[GOALS]
1. In the passage on Coney's novels below, transcribe the text from "The stories do" up to and including "they are human.".
2. Answer these questions using the passage on Coney's novels below:
(a) What is the title of Coney's first novel, and in what year did it appear?
(b) In which work did Coney satirize giving superior powers to the leading characters?
(c) Which two later works are named as his most successful?

Settings and themes vary between the different novels. A common element is that you follow rather ordinary people who are buffeted by forces beyond their strength, and mostly not much concerned with them. Most SF gives the superior powers to the leading characters, or has them acquire it during the course of the tale. Coney avoided this, and cleverly satirised it in
The Hero of Downways.
The stories do also tie in with the cultural concerns of the time:
- His first novel, Mirror Image (1972), neatly intensified the American genre's Cold War focus on impostors and secret invaders; in this case the "amorphs", who are indistinguishable from us, are themselves convinced that they are human.
- After a first rush of dystopian tales, however, Coney began to shift his ground... his most successful later work - The Celestial Steam Locomotive and Gods of the Greataway - could almost be set on a transfigured Vancouver Island. ( Obituary by John Clute).

[MATERIAL]
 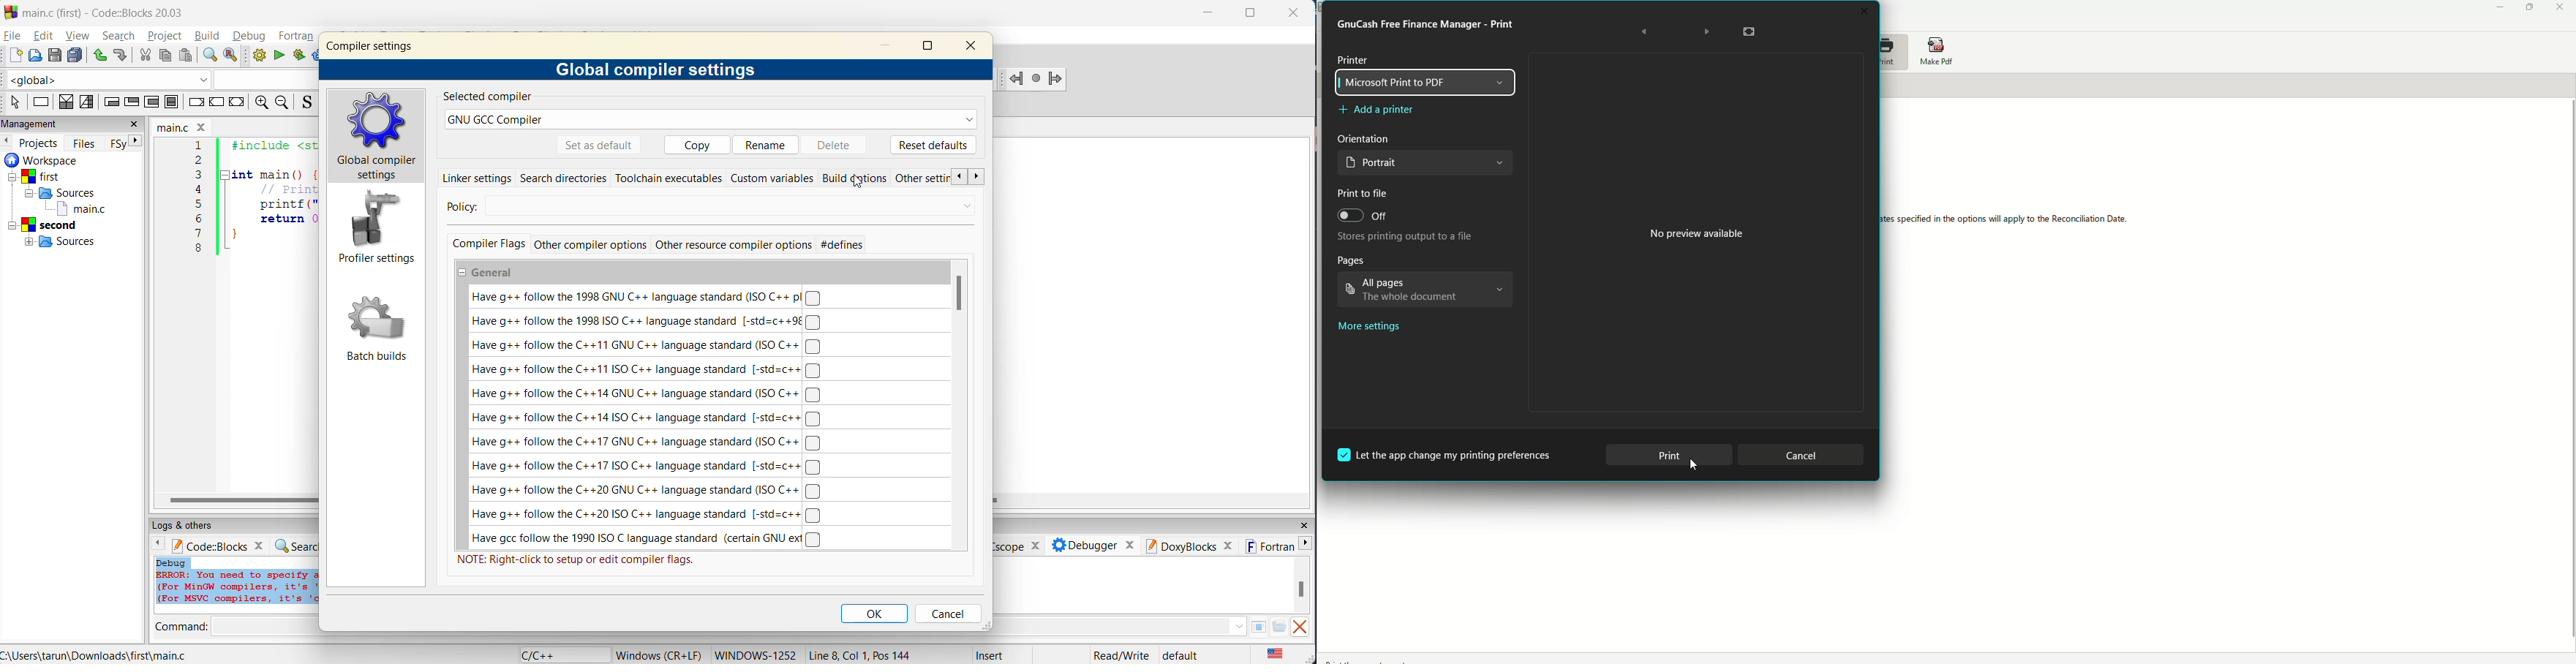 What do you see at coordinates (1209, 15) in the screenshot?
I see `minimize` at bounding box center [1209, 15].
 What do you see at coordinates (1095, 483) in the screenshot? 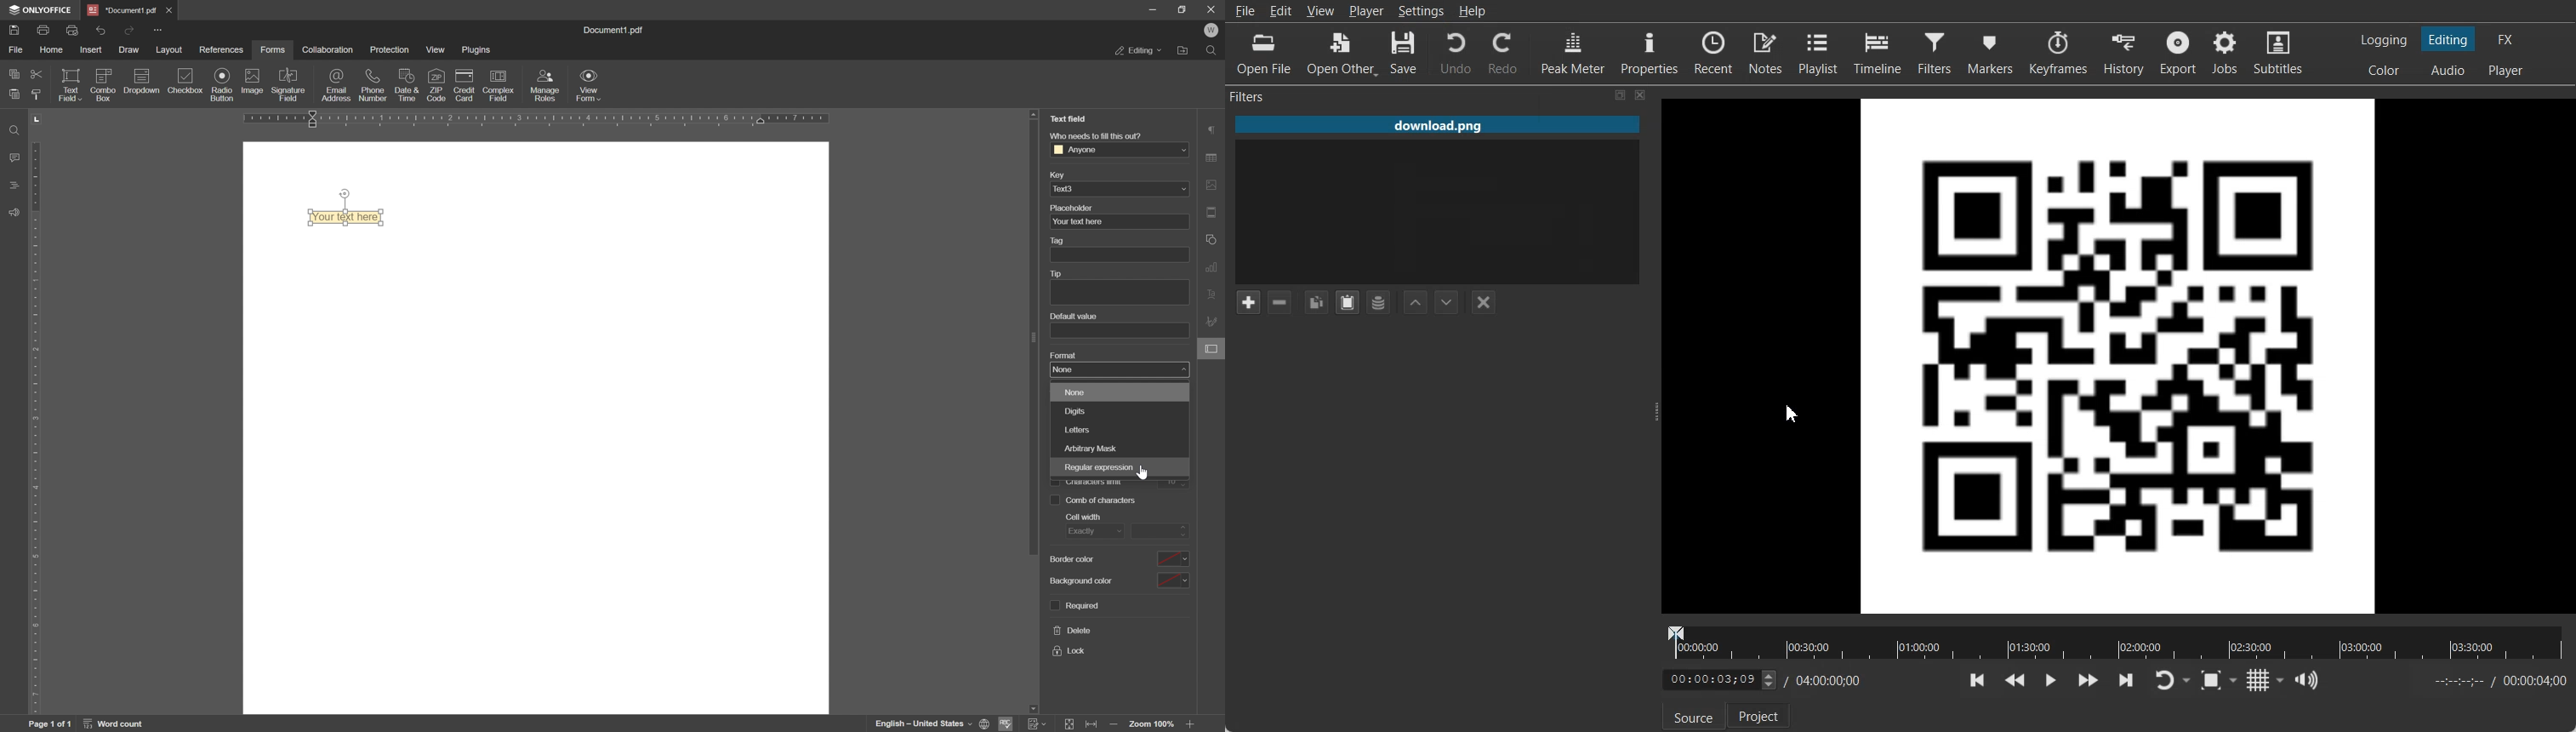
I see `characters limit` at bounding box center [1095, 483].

[SOLUTIONS TO THE TASKS]
1.
The stories do also tie in with the cultural concerns of the time:
- His first novel, Mirror Image (1972), neatly intensified the American genre's Cold War focus on impostors and secret invaders; in this case the "amorphs", who are indistinguishable from us, are themselves convinced that they are human.

2.
(a) Mirror Image, 1972
(b) The Hero of Downways
(c) The Celestial Steam Locomotive and Gods of the Greataway